### Aim of the exercise:
Below, locate the line that contains "The height and width of the screenshot is (489, 951).". Repeat exactly from that line to the line that contains "Image resolution: width=1274", inclusive, leaving out the pictures.

### Supplied material:
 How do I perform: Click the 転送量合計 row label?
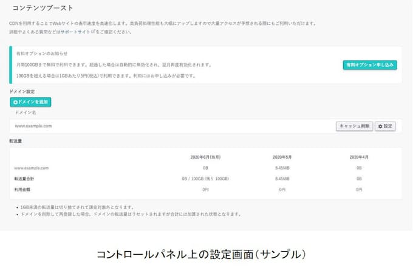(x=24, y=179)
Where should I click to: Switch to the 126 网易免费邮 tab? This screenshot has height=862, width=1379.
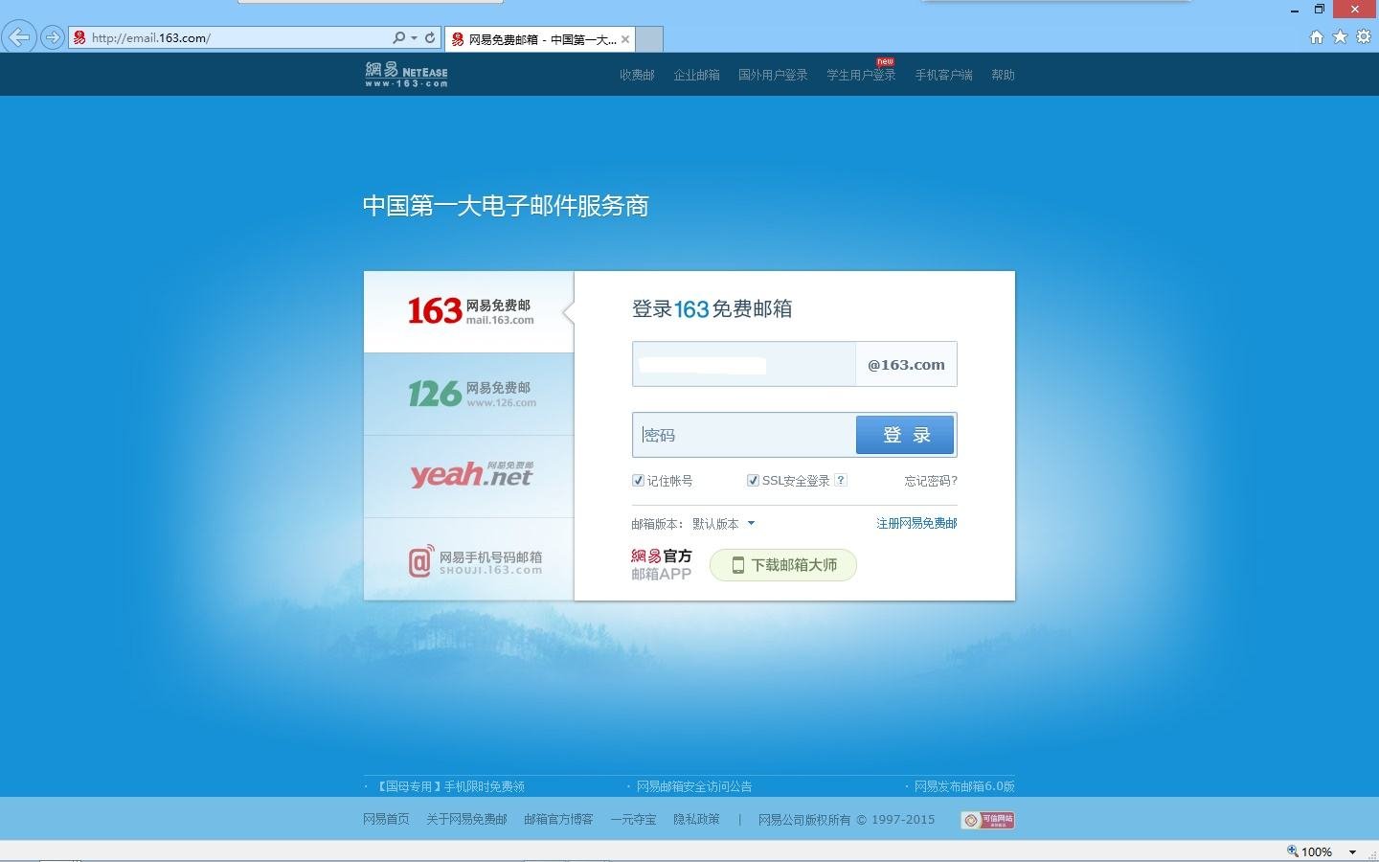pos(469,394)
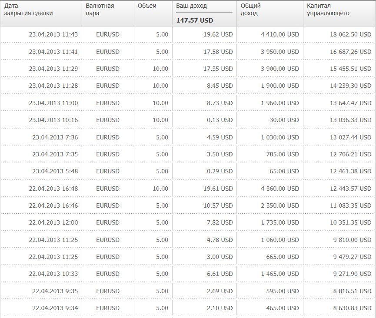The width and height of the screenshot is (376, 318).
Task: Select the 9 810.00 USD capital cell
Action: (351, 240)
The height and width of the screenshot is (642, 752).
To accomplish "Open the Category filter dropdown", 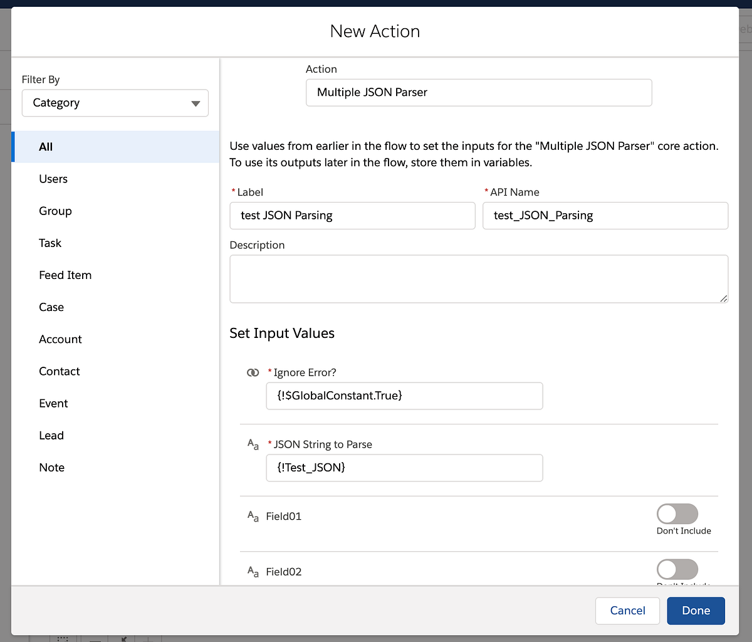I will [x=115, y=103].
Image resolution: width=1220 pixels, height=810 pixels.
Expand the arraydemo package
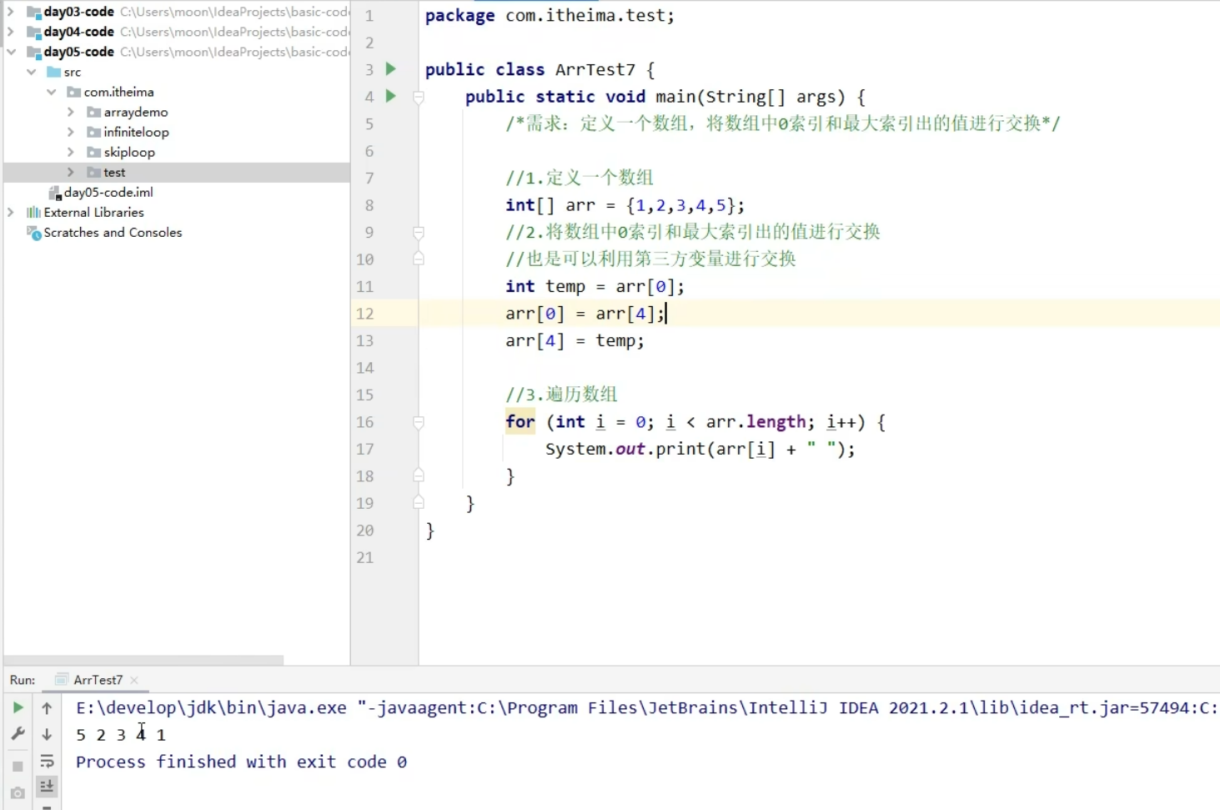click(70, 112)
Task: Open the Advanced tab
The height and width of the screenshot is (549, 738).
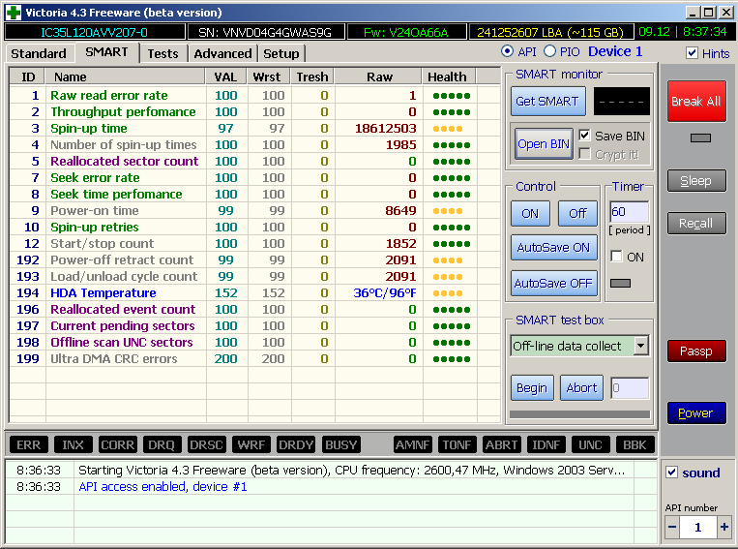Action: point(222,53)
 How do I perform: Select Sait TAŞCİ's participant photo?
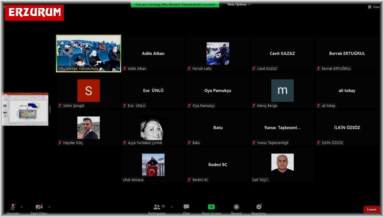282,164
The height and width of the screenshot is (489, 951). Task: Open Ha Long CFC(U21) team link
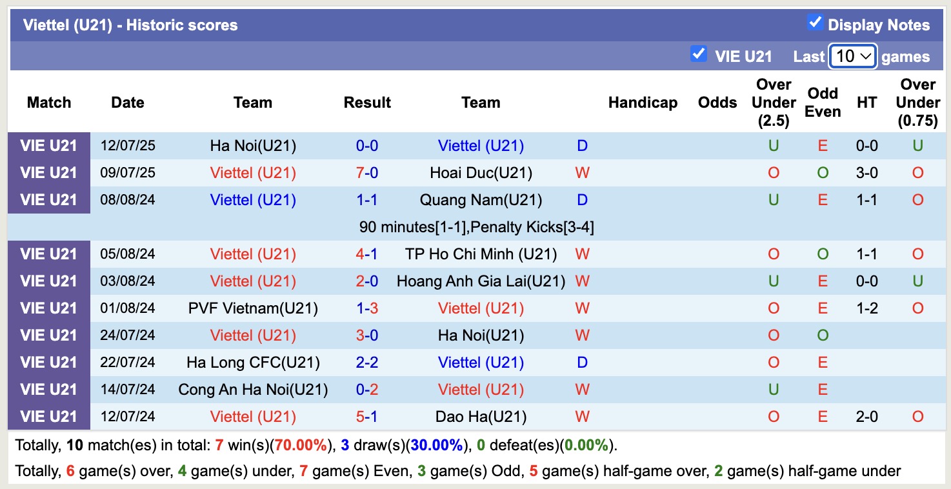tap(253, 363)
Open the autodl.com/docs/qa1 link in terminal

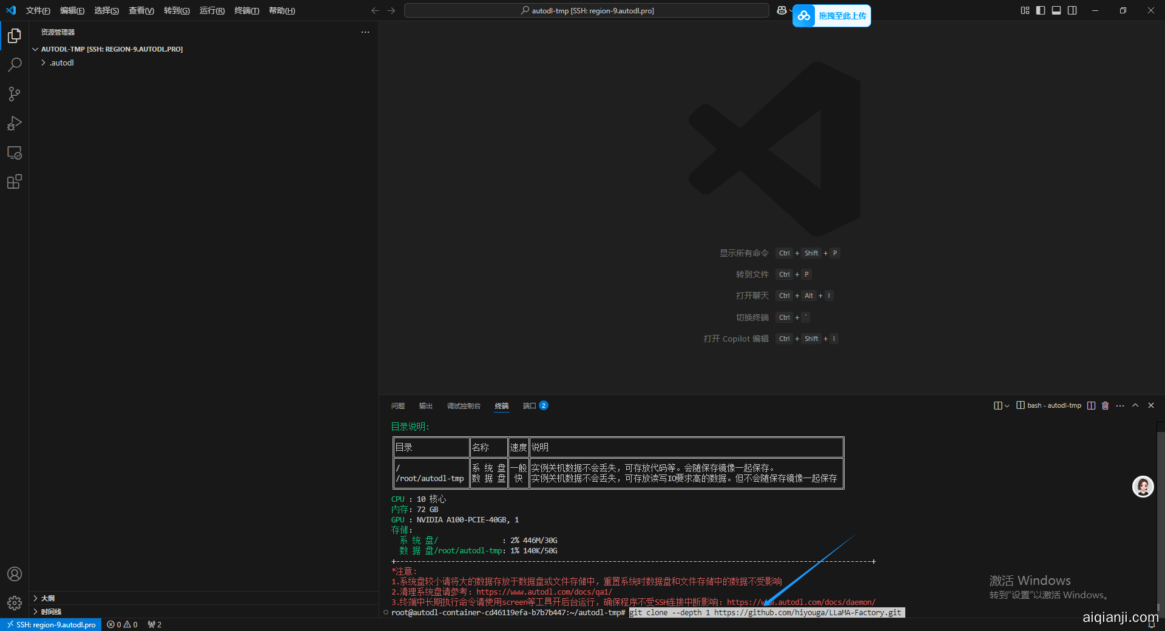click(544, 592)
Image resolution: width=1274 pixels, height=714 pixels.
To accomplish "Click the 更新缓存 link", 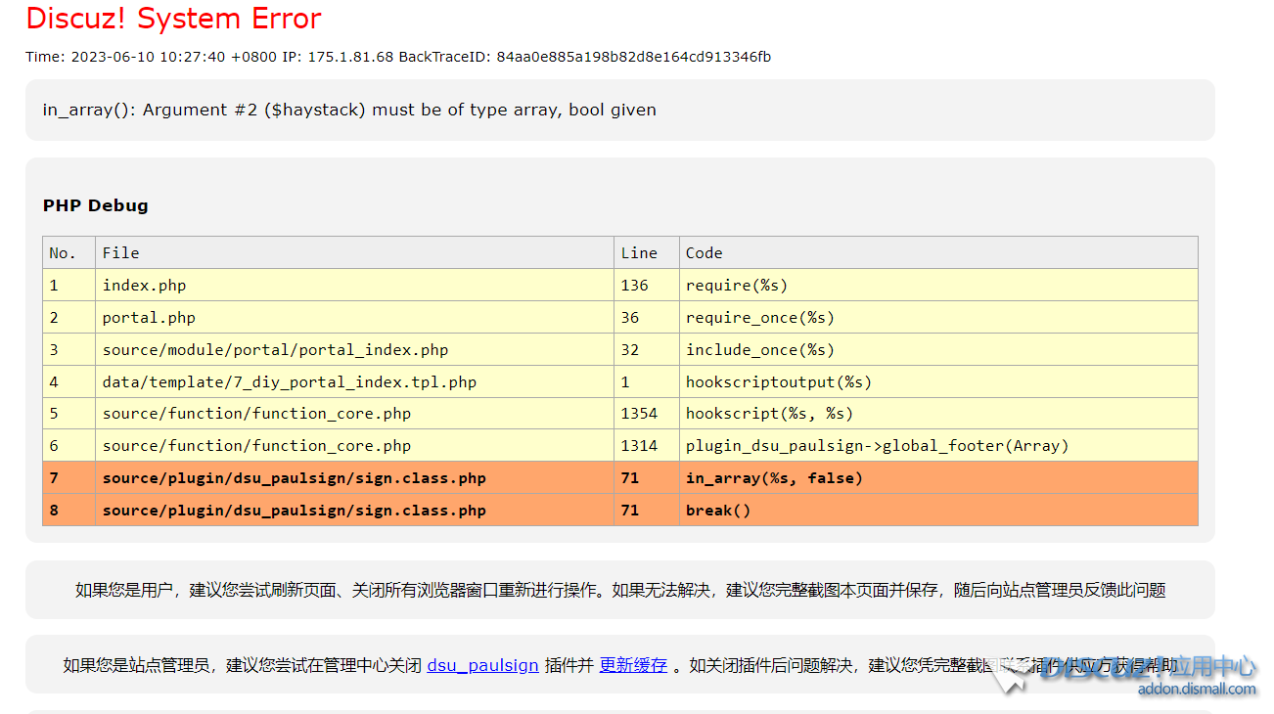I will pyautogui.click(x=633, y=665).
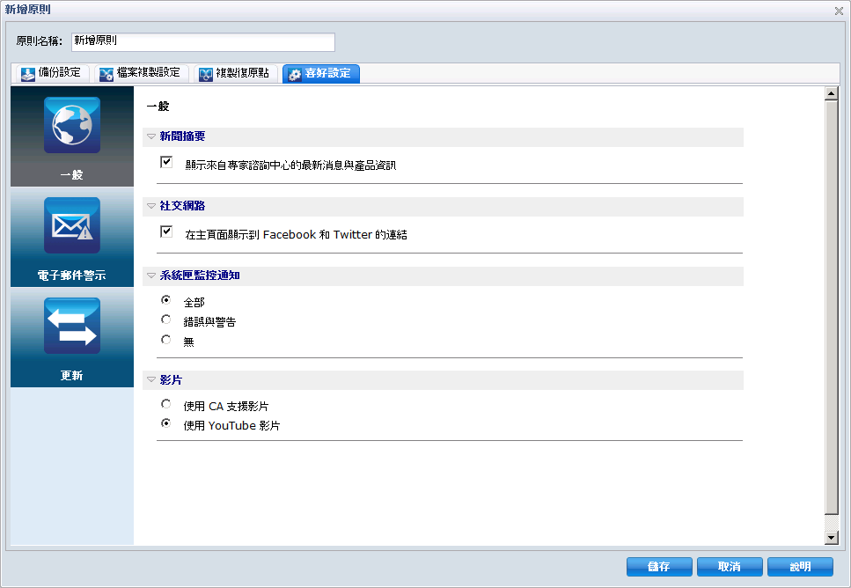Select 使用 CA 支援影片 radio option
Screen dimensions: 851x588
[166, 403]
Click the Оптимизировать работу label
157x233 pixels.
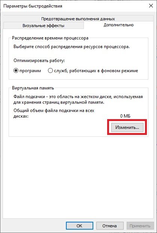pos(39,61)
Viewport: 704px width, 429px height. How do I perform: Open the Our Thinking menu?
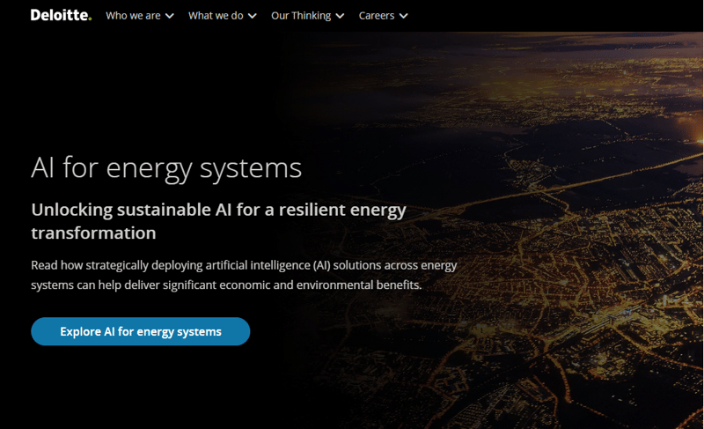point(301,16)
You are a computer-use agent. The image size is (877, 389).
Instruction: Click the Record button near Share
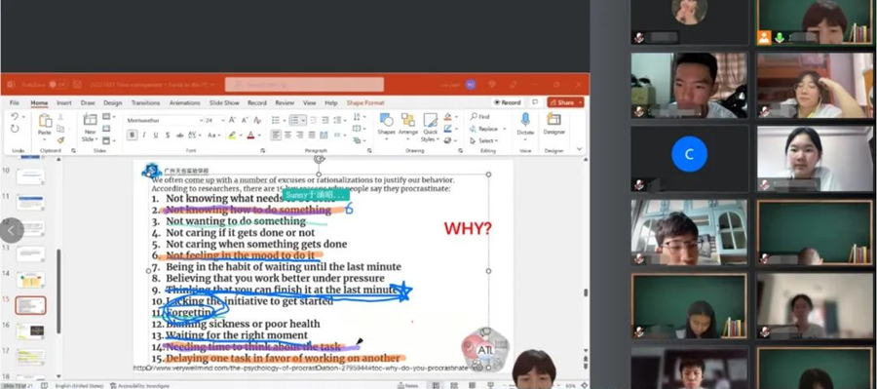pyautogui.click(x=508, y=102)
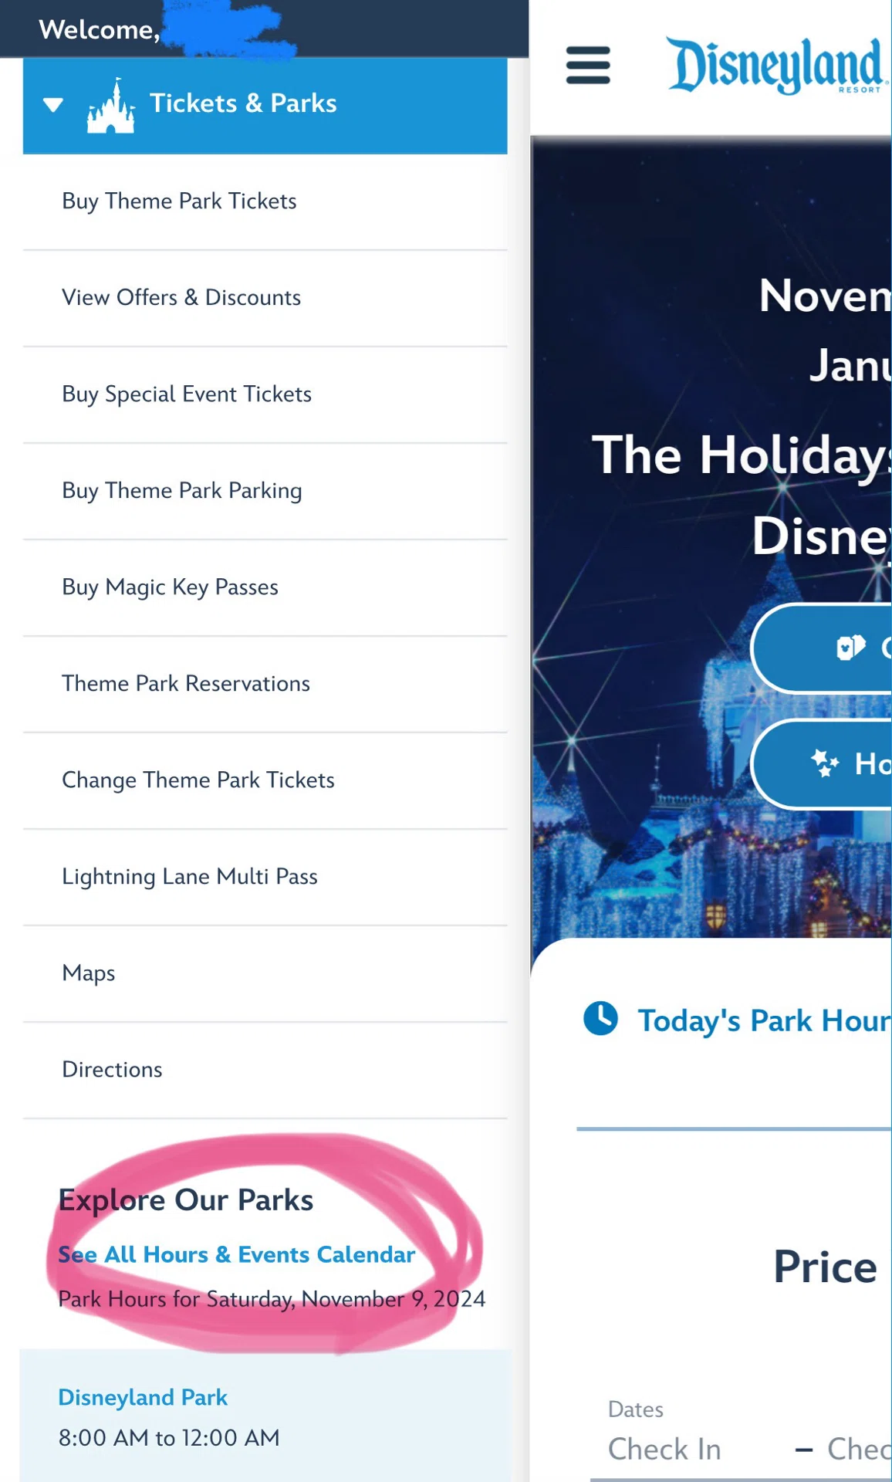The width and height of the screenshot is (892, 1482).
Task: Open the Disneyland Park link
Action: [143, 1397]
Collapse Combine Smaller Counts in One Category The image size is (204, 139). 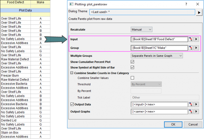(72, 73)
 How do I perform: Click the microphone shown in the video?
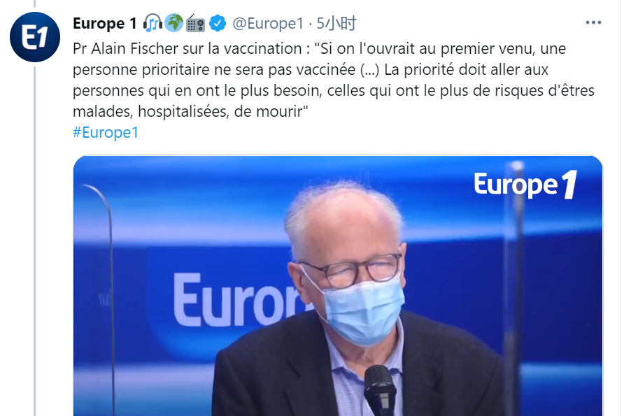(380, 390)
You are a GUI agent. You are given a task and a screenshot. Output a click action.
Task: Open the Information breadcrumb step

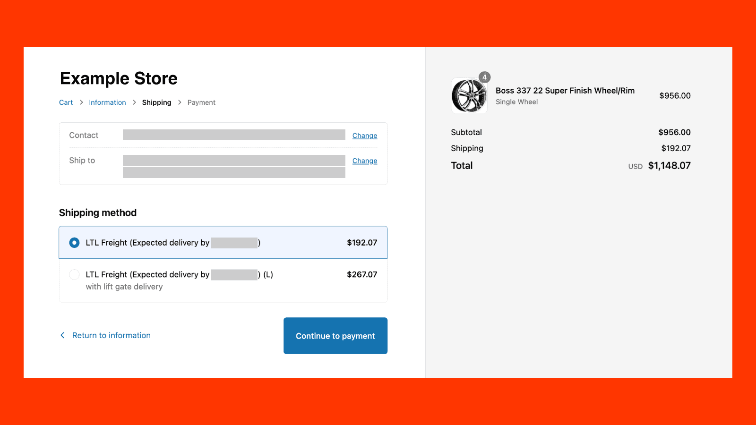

### Reply:
The height and width of the screenshot is (489, 951). Task: Open Ha Long CFC(U21) team link
tap(253, 363)
Open the autodl.com/docs/qa1 link in terminal

click(544, 592)
Image resolution: width=1274 pixels, height=714 pixels.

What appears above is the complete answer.